Yes, that's what I meant in the first paragraph.  The primary has not
completed the I/O request yet but QEMU's live migration is currently not
equipped to migrate in-flight requests so we're in trouble!

> If this is your point then I think you are right, this is possible...and
> that raises your interesting question: How to deal with pending requests at
> the end of an epoch or how to be sure that all disc state changes of an
> epoch have been replicated?
> 
> Currently the MC protocol only cares about a part of the system state
> (RAM,vCPU,devices) and excludes the block device state changes.
> 
> To correctly use drive-mirror functionality the MC protocol must also be
> extended to check that all disc state changes of the primary corresponding
> to the current epoch have been delivered to the secondary.
> 
> When all state data is completely sent the checkpoint transaction can be
> committed.
> 
> When the checkpoint transaction is complete the secondary commits its disc
> state buffer and the rest (RAM, vCPU,devices) of the checkpoint and ACKS the
> complete checkpoint to the primary.
> 
> IMHO the easiest way for MC to track that all block device changes have been
> replicated would be to ask drive-mirror if the paused primary has
> unprocessed write requests.
> 
> As long as there are dirty blocks or in-flights, the checkpoint transaction
> of the current epoch is not complete.
> 
> Maybe you can give me a hint what you think is the best way (api call(s)) to
> ask drive-mirror if there are pending write operations???
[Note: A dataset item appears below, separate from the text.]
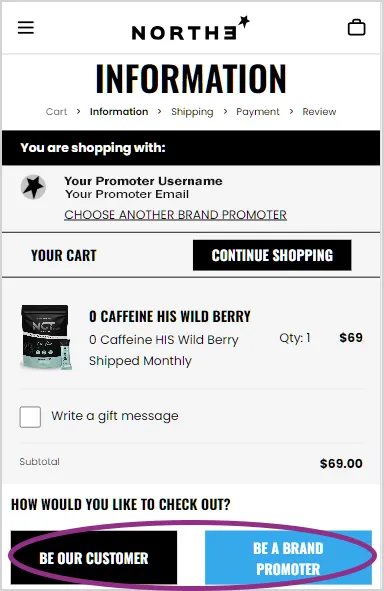Go to the Review breadcrumb step

[319, 112]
The details depend on the code and I don't remember everything well
enough.  Anyway, my mental model is:

1. The dirty bit is set *after* the primary has completed the write.
   See bdrv_aligned_pwritev().  Therefore you cannot use the dirty
   bitmap to query in-flight requests, instead you have to look at
   bs->tracked_requests.

2. The mirror block job periodically scans the dirty bitmap (when there
   is no rate-limit set it does this with no artifical delays) and
   writes the dirty blocks.

Given that cache flush requests probably need to be tracked too, maybe
you need MC-specific block driver on the primary to monitor and control
I/O requests.

But I haven't thought this through and it's non-trivial so we need to
break this down more.

> >>>I???m sure there are alternative and better approaches and I???m open for
> >>>any ideas
> >
> >You can use drive-mirror and the run-time NBD server in QEMU without
> >modification:
> >
> >   Primary (drive-mirror)   ---writes--->   Secondary (NBD export in QEMU)
> >
> >Your block filter idea can work and must have the logic so that a commit
> >operation sent via the microcheckpointing protocol causes the block
> >filter to write buffered data to disk and flush the host disk cache.
> 
> That's exactly what the block filter has to do. Where would be the right
> place to put the api call to the block filter flush logic "blockdev.c"?

block.c has the APIs that BlockDriverState nodes support.  For example,
bdrv_invalidate_cache_all() lives in block.c.

The other approach is for MC to offer a listener interface so interested
components can register callbacks that are invoked pre/post commit.

Both techniques are commonly used within QEMU, so I wouldn't worry about
that yet.  Best to decide when you are implementing the code.